In contrast with his recent predecessors, Tillerson prefers a more flexible, low-profile approach in his dealings with foreign counterparts — a style honed over a long career negotiating oil development deals with foreign governments. He has especially rejected the approach taken by former Secretary of State John Kerry, whose incessant travel and eagerness to take on every world crisis became fodder for inside jokes at the State Department, reports the AP.

Some observers have ripped Tillerson, and the Trump administration more broadly, for giving less attention to the promotion of democracy and human rights than previous U.S. foreign policy leaders. When reports surfaced earlier in August that the State Department might scrub references to democracy and a “just world” from its mission statement, former George W. Bush and Obama administration officials were quick to denounce the secretary of state. (RELATED: State Department Looks To Strip Democracy Promotion From Mission Statement)

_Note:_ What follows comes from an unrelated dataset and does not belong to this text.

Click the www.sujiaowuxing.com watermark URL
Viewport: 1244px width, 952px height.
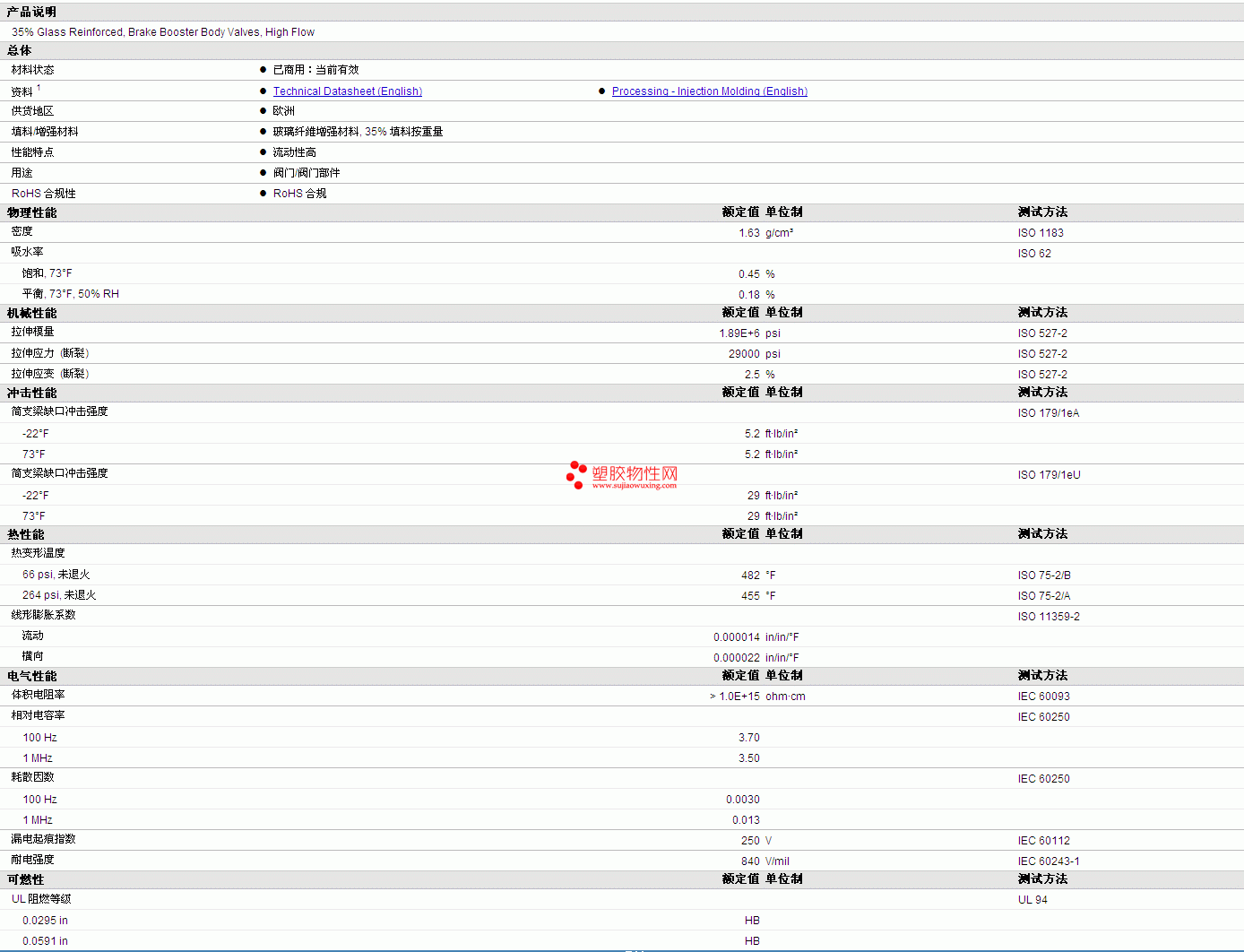pos(634,486)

 Tillerson’s allies, however, say his focus on results over ideals could help make progress with countries that may not share U.S. values or policy priorities.

“I think he came to the job with a feeling that America was approaching foreign policy with too much of a missionary zeal. We were telling the world what they ought to do,” John Hamre, president of the Center for Strategic and International Studies, told the AP. “He’s not a missionary for grand causes. He’s a pragmatist.”

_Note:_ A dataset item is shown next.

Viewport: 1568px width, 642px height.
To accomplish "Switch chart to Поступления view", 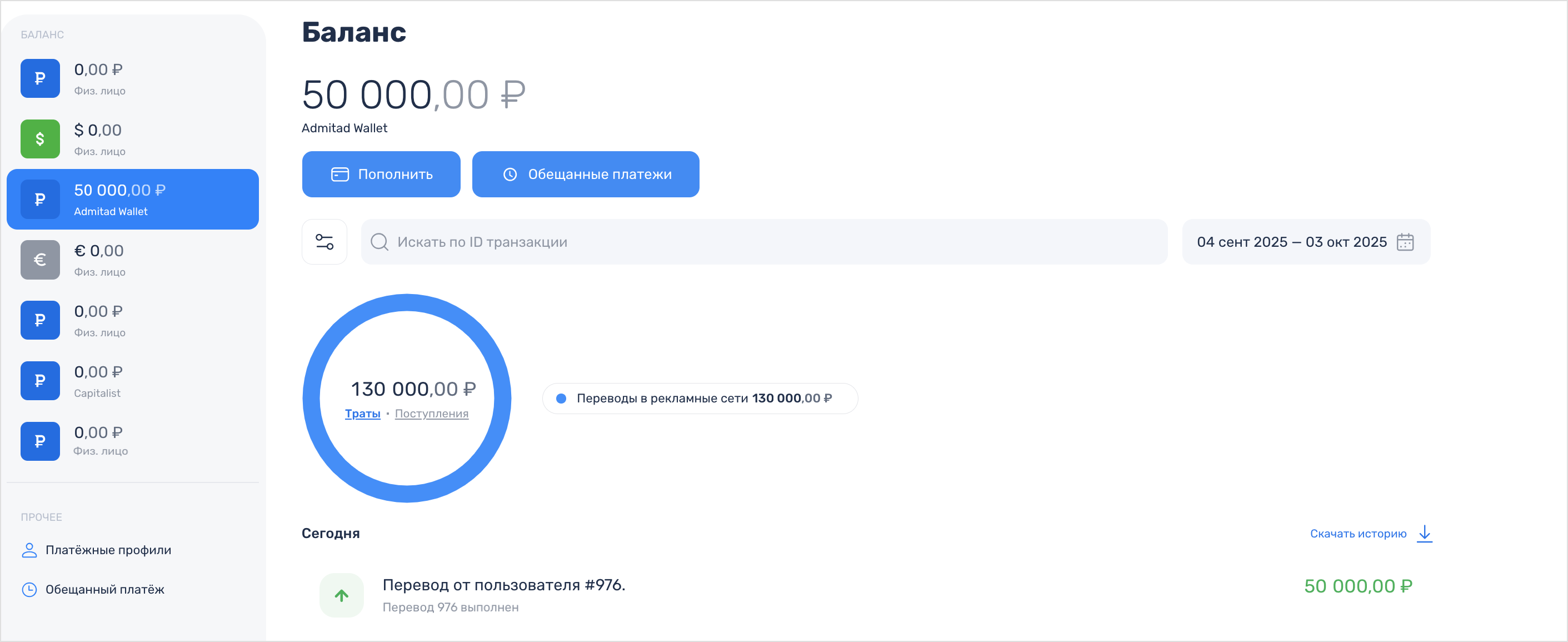I will (432, 414).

In addition to that pragmatism, Tillerson has also brought from his ExxonMobil days a reluctance to seek out the limelight in the both media and within the State Department. While such caution may have served him well as a top oil executive in Texas, in Washington it has created a void filled by rumors and speculation that the State Department is suffering irreparable harm under his watch.

Perhaps sensing that he needs to manage expectations more directly, Tillerson has begun to address the concerns of State’s career workforce, many of whom feel they have been left in the dark about the secretary’s intentions.

“It’s to be expected that we will go through some morale issues early on,” Tillerson said this month.

“My observation has been that the vast majority of people in the building have done that,” he added. “Has everyone done it? No. Some people are still struggling to get over that and those are the voices that generally are heard.”